• [Try it]:
Convert the records into a numbered list, one entry per line, skipping blank lines and leaving out the pictures.

################

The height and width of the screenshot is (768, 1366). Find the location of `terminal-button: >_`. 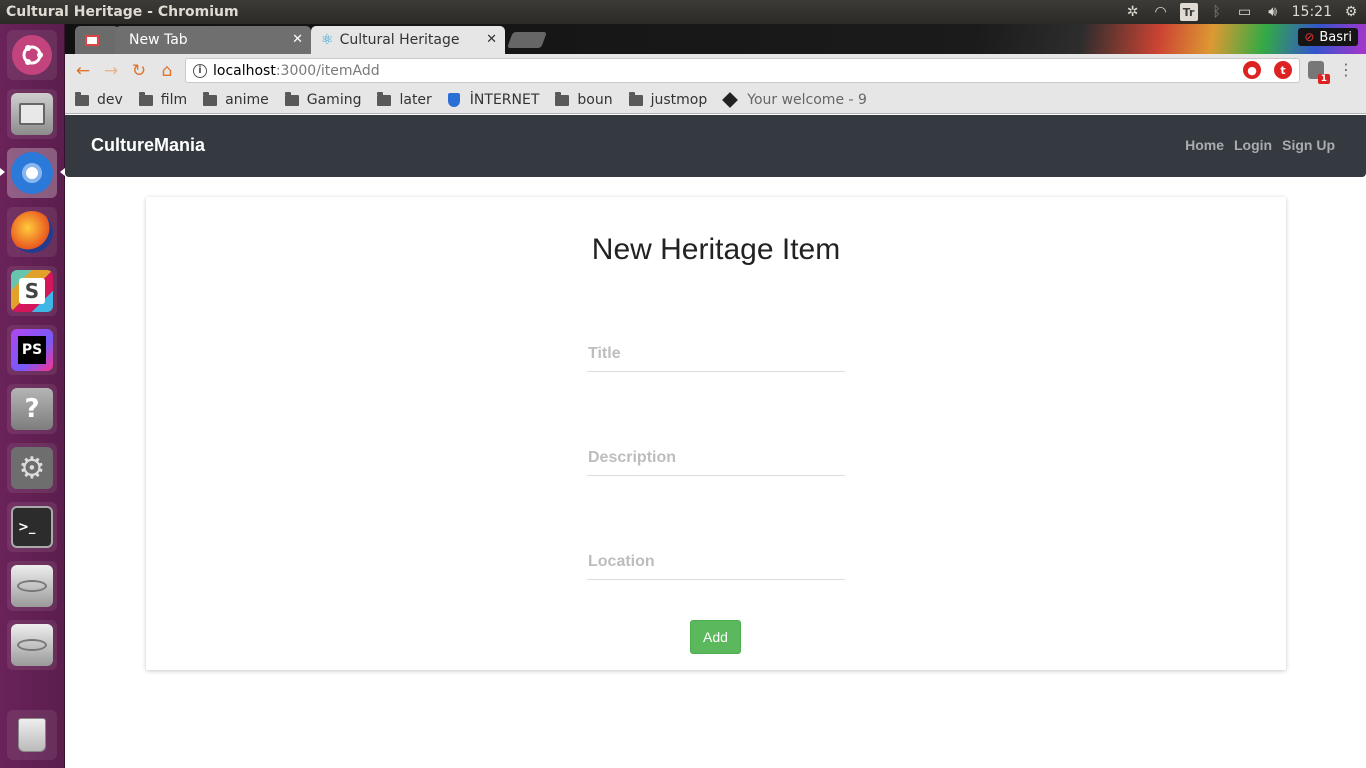

terminal-button: >_ is located at coordinates (32, 527).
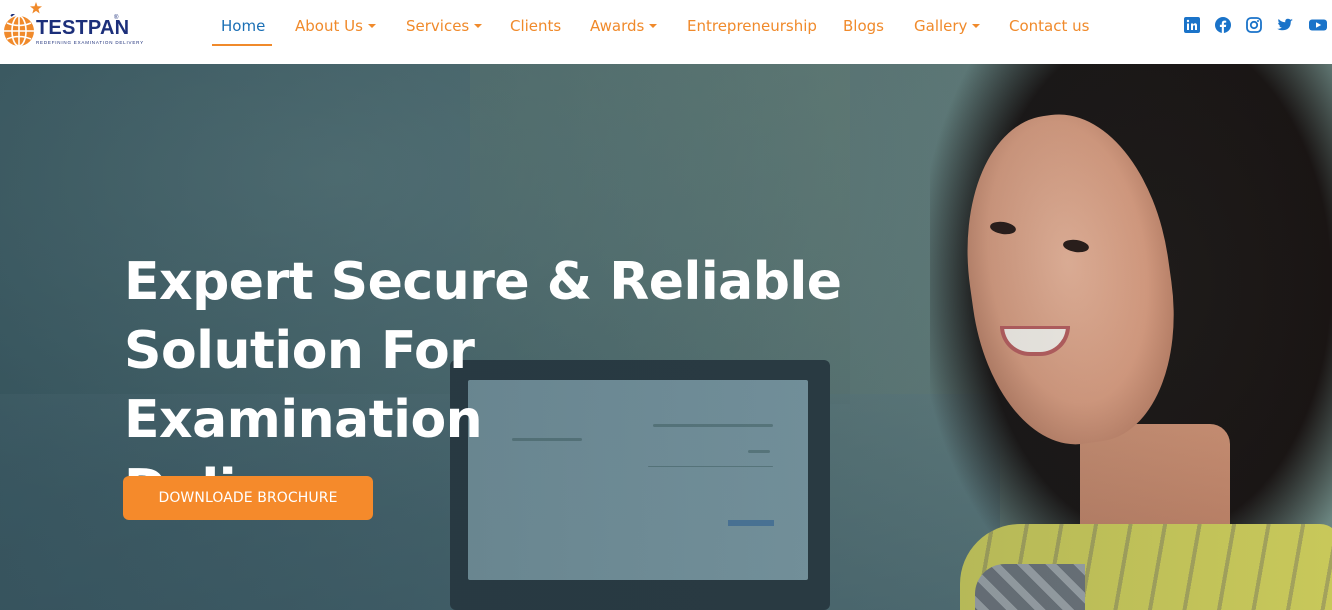 This screenshot has width=1332, height=610. What do you see at coordinates (248, 498) in the screenshot?
I see `download-brochure-button: DOWNLOADE BROCHURE` at bounding box center [248, 498].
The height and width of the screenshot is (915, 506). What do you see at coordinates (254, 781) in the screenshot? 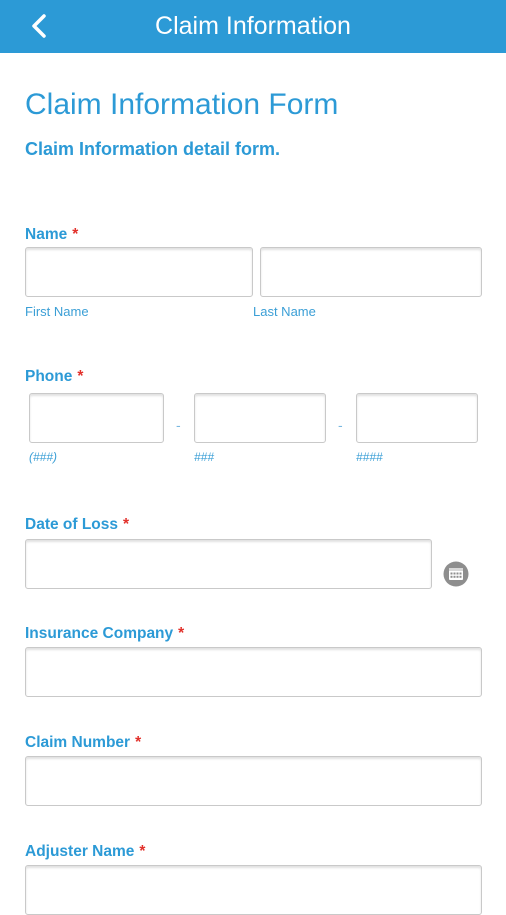
I see `claim-number-input` at bounding box center [254, 781].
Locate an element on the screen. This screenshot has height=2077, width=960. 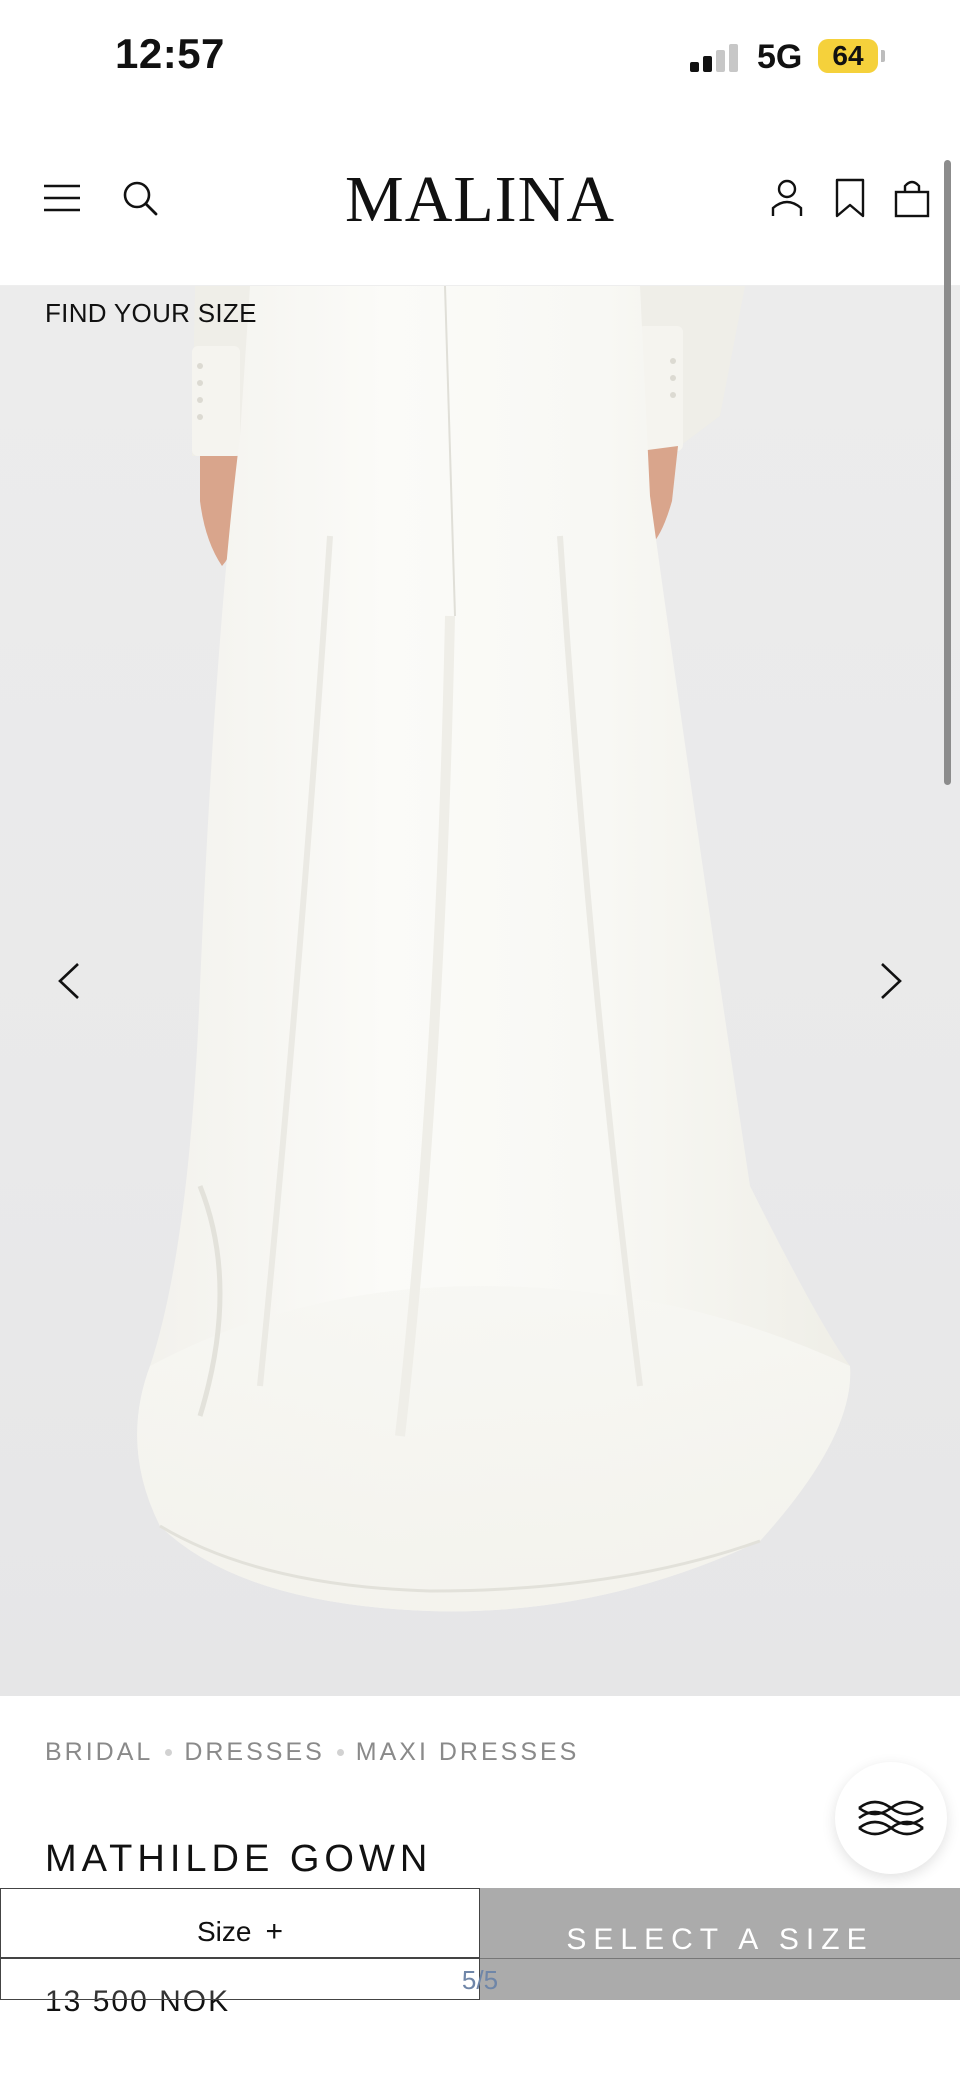
battery-cap is located at coordinates (883, 56).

################

• [Solution to this exercise]:
1. The height and width of the screenshot is (768, 1366). Find the location of `terminal-button: >_`. 
2. terminal-button: >_ is located at coordinates (32, 527).
3.  This screenshot has width=1332, height=610. What do you see at coordinates (248, 498) in the screenshot?
4. I see `download-brochure-button: DOWNLOADE BROCHURE` at bounding box center [248, 498].
5. The height and width of the screenshot is (915, 506). What do you see at coordinates (254, 781) in the screenshot? 
6. I see `claim-number-input` at bounding box center [254, 781].
7. Locate an element on the screen. This screenshot has height=2077, width=960. 
8. battery-cap is located at coordinates (883, 56).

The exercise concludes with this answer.